Il modello missionario di Don Bosco: San Francesco di Sales

Il salesiano don Gianni Ghiglione è un profondo conoscitore della spiritualità di san Francesco di Sales. Lo ringraziamo perché ci consente di estrarre dai suoi libri un capitolo dedicato alla predicazione del Santo al quale si è ispirato Don Bosco, che riteniamo utile proporre ai nostri amici perché conoscano meglio lo spirito che anima anche i nostri missionari.

Francesco, sacerdote per nove anni e Vescovo per venti, visse all’insegna di una donazione totale a Dio e ai fratelli. E lo notiamo subito: a fine 1593, pochi giorni dopo la sua ordinazione sacerdotale, pronuncia un celebre discorso (detto arringa per il contenuto e il vigore con cui fu pronunciato) davanti ai canonici di Annecy e di Ginevra: sono impauriti, scoraggiati.

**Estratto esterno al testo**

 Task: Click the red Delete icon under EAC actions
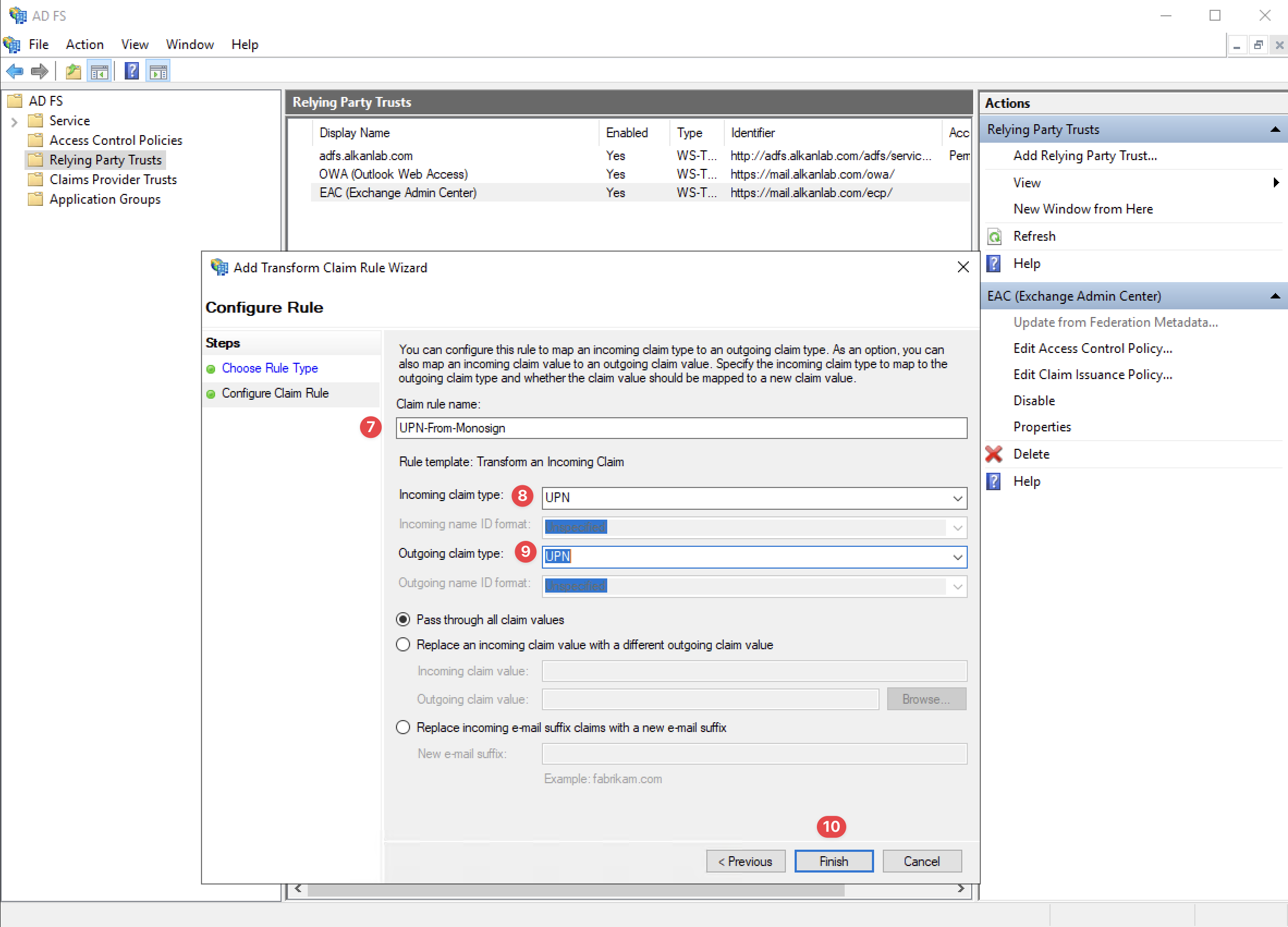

“Con la carità bisogna abbattere le mura di Ginevra, con la carità bisogna invaderla, con la carità bisogna riconquistarla! […] Che il vostro accampamento sia l’accampamento di Dio […] È con la fame e la sete, sopportate non dai nostri avversari, ma da noi stessi, che dovremo respingere il nemico. […] C’è un acquedotto che alimenta e rianima tutte le categorie di eretici, e sono i cattivi esempi dei preti perversi, le azioni, le parole, insomma l’iniquità di tutti, ma soprattutto degli ecclesiastici. Per colpa nostra il nome di Dio viene bestemmiato ogni giorno tra le genti (OEA VII 107ss).

L’anno seguente si offre “missionario” nel Chiablese dove l’ostilità verso questo prete “papista” all’inizio sarà grande. Francesco parte munito di una robusta fune.

“La preghiera, l’elemosina e il digiuno sono le tre parti che compongono la fune che il nemico rompe con difficoltà. Con la grazia divina, cercheremo di legare con essa questo nemico” (L 40, 98-99).

Insieme al cugino Luigi prende dimora, per i primi mesi, nella fortezza degli Allinges e ogni giorno scende a Thonon alla ricerca dei caporioni della città: sono mesi tremendi per la solitudine, l’ostilità, il freddo.

Da subito inizia a predicare nella chiesa di Sant’Ippolito, dopo il culto protestante. Quelli che vengono ad ascoltarlo sono “quattro o cinque umili persone”. Francesco non si scoraggia e scrivendo al suo Vescovo afferma: “Tuttavia, Monsignore, noi speriamo con pazienza!”

Un pio signore, visto l’esiguo uditorio, gli consiglia di far stampare le sue prediche, consiglio che lo zelante missionario coglie al balzo: le porta a Chambery e poi le affigge nei luoghi più frequentati di Thonon e le fa scivolare sotto le porte di cattolici e di protestanti. Chi ama non si arrende, ma inventa, crea!

Molti, tra cui don Bosco, hanno attribuito a Francesco l’espressione biblica da mihi animas, coetera tolle (Gen 14, 21). Non la si incontra mai (neppure una volta) nelle oltre due mila lettere che possediamo. È l’amico J. P. Camus che la mette sulle labbra di Francesco nella prima biografia del Beato Padre da lui scritta: è quasi un sospiro di fronte alla durezza di cuore di Ginevra che si ostina a perseverare nell’eresia. Tuttavia, se non si trova la frase in forma esplicita, ogni pagina dei suoi scritti e ogni giorno della sua vita è una traduzione concreta della sua volontà di spendersi senza risparmi per “la gloria di Dio e per la salvezza delle anime” di chiaro stampo ignaziano.

Il suo apostolato nel Chiablese all’inizio è un apostolato di contatto, avendo come modello Gesù, anche lui pellegrino sulle strade della Palestina. Si ispira alla sua dolcezza e alla sua bontà, alla sua franchezza e sincerità. Va ordinariamente a piedi e questo favorisce incontri con la gente: sorride, parla, saluta, si ferma e si informa… convinto che i muri della diffidenza si abbattono solo con relazioni di amicizia e di simpatia. Se riuscirà a farsi amare, tutto sarà più facile e più semplice.